TRA MOSTRI CI SI AMA di Viviana Fiorentino ed. Transeuropa:

 E’ particolare questo libro di Viviana Fiorentino.

 La storia prende le mosse da una gelida Berlino dove la protagonista, Alice, un’expat siciliana, vive l’esistenza gelida di molti expat: bella la Germania, il lavoro, la civiltà, la pulizia, ma insomma, se non fossi costretta non ci vivrei.

 E però da un certo punto di vista forse non vivrebbe neanche più a Palermo (i mostri del titolo sono lei e la città sicula): viva, debordante, accecante, violenta e tracimante. E’ un limbo in cui si trova spesso chi se ne va e vorrebbe tornare, ma poi quando torna non ci si trova più tanto.

 La storia inizia con Alice che decide di iscriversi ad un corso di Aikido, una cosa che vorrebbe fare da sempre e che, incredibilmente scopre riuscirle facile.
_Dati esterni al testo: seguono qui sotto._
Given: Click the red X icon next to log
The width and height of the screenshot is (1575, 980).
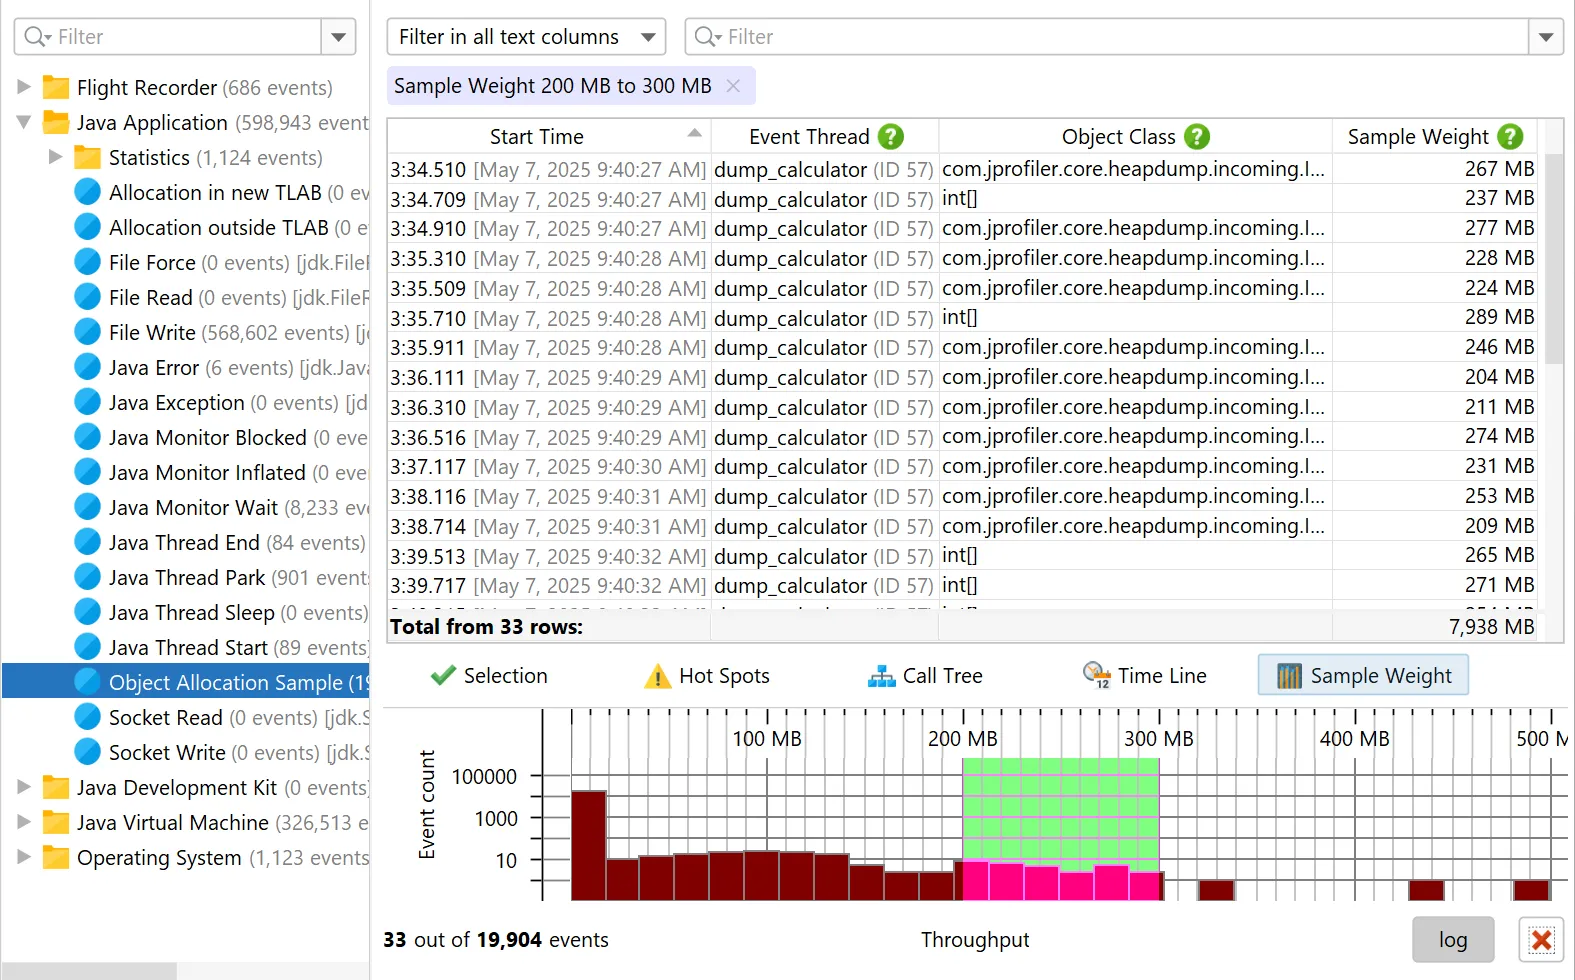Looking at the screenshot, I should click(x=1541, y=940).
Qui incontra  Elisa, una ragazza ambigua (anche se sembra ambigua solo a chi non ha ancora chiaro di essere se non lesbica almeno bisessuale) che le smuove dentro sentimenti e molti ricordi.
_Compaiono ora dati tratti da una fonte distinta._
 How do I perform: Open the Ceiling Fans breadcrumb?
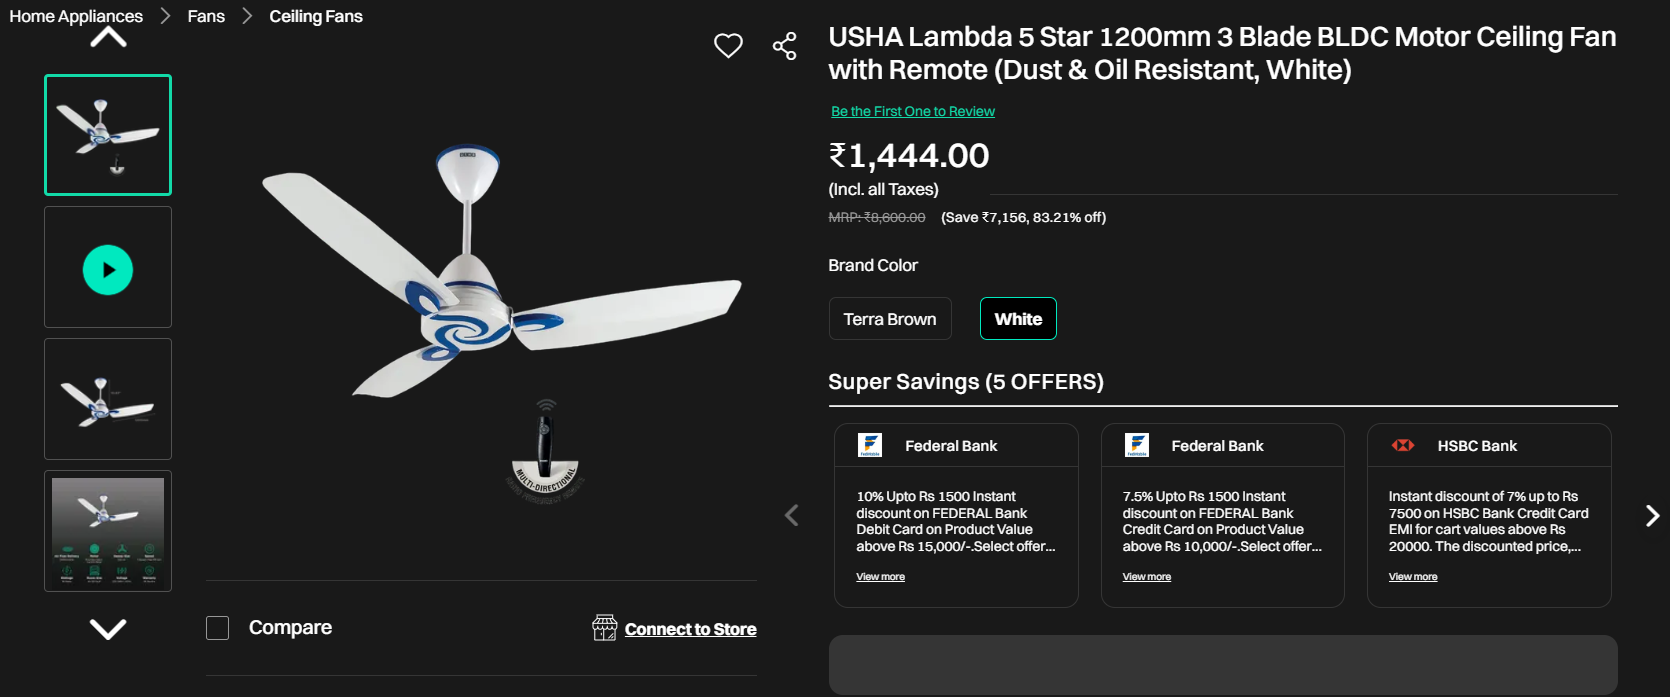click(316, 16)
 I ricordi la portano a Elena, amica liceale verso la quale provava tutto quel misto di sentimenti ambivalenti tipici di chi non ha il coraggio di ammettere di esserne innamorata: amicizia ossessiva, invidia, competizione, gelosia, una certa dose di simbiosi tipica del “Non so se vorrei essere te o se sono innamorata di te”.
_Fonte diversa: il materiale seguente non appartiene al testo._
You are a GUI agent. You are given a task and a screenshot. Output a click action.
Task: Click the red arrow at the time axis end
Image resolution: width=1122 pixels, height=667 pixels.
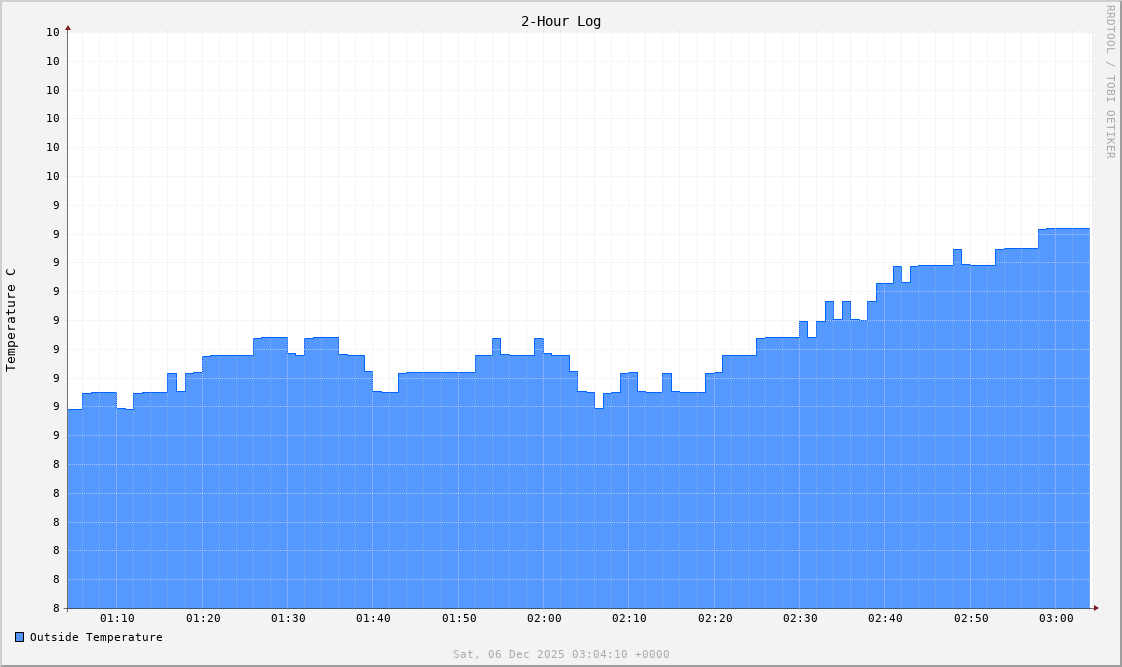1094,607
 Di colpo le giunge una strana mail da costei, scomparsa da anni, e Alice decide di mettersi alla sua ricerca. 

 Qualcosa le dice che dietro quell’improvvisa comparsa ci sia una richiesta d’aiuto. Così, molla la donzella di Aikido (con la quale non ha ancora capito cosa fare) e torna in Sicilia.

 La parte siciliana, devo ammetterlo, è un po’ confusa. 

 Probabilmente nel tentativo di comunicare la spirale di follia nella quale Alice precipita, avvengono tantissime cose. Troppe cose. Gente che muore, incidenti, Palermo che sembra praticamente il Bronx ma con ‘o mare e ‘o sole.

 Ovviamente è la lente distorta di qualcuno sempre meno padrone di sé stesso, che crede persino di riconoscere nella vicenda di Ruby e della Olgettine (!) tracce di un suo vecchio gioiello che la legava all’amica.
 Tuttavia, c’è davvero troppo attaccato a questa trama, come il ramo di un albero sovraccarico di troppi frutti che finisce per spezzarsi.

 Alcune immagini rimangono impresse, l’andamento c’è, ma troppo spesso il focus è oberato di eventi che lo nascondono continuamente al lettore, confondendolo.
 Se non altro è una trama un po’ diversa.

 E’ un esordio comunque che lascia sperare in una maturazione dello stile, soprattutto se l'autrice sarà in grado di imparare a limare le proprie idee, pulsanti e tracimanti, proprio come la città mostro del titolo.